--- Reading text ---

John A. Strong
A concise history of the Montaukett tribe of Long Island, bringing
an important period of American Indian history vividly to life.
"Written by . . . noted authority on the Indians of Long Island, The Montaukett Indians of Eastern Long Island is the true story of one of the first Native American tribes to contact and establish relations with the English in the seventeenth century. Covering the first meeting and clash of cultures in the 1600’s down to the modern day. [The book] is a concise history that covers issues of cultural assimilation, political problems, social tensions, and recurring patterns of economic dependency among the Montaukett. A handful of black-and-white photographs and illustrations add a visual touch to this valuable contribution to Native American studies shelves, focusing on an oft overlooked tribe that has nonetheless played a crucial role in American history."
"Perhaps no one is better qualified to write a history of the Montaukett Indians than John A. Strong. For nearly twenty years, his writings on the Algonquin people of Long Island have filled an important void in our understanding of the Northeastern Woodlands."

--- Provided material ---

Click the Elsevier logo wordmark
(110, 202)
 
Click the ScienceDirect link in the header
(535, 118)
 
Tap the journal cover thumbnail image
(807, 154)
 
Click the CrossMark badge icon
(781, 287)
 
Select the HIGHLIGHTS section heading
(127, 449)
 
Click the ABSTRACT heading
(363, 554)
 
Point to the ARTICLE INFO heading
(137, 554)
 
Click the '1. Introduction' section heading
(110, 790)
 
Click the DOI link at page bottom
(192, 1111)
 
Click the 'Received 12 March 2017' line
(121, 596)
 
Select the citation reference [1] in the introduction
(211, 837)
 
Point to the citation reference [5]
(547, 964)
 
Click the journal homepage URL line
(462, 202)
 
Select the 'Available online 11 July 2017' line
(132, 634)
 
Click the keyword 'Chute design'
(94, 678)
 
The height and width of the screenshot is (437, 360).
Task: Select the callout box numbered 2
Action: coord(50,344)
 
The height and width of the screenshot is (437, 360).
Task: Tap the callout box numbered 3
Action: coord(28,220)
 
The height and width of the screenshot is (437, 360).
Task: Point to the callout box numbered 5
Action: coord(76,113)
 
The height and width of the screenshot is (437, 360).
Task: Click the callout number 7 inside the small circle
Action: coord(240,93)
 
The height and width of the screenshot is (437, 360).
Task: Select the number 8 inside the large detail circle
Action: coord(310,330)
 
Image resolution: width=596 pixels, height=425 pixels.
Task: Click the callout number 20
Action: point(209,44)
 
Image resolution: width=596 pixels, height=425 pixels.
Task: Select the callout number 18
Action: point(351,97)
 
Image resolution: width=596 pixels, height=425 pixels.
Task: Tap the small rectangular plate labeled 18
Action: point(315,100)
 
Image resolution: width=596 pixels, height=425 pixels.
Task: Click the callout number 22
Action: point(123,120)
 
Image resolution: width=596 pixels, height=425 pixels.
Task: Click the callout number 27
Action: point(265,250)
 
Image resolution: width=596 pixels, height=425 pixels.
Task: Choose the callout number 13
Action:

---

Please pick up the Montaukett book description after its last sentence and continue it in the same voice for a few more sentences.

American Indian Culture and Research Journal
"A major strength of this volume is John Strong’s extensive use of original documents to underpin his contemporary view of a highly complex story. For a more accurate history of the island, this darker side needs to be known."
The Long Island Historical Journal
Although the Montaukett were among the first tribes to establish relations with the English in the seventeenth century, very little has been written about the evolution of their interaction with the settlers. John A. Strong, a noted authority on the Indians of Long Island, has written a concise history that focuses on issues of land tenure in the relations between the English and the Montaukett. Strong also explores cultural assimilation, political and social tensions, and patterns of economic dependency among the Montaukett.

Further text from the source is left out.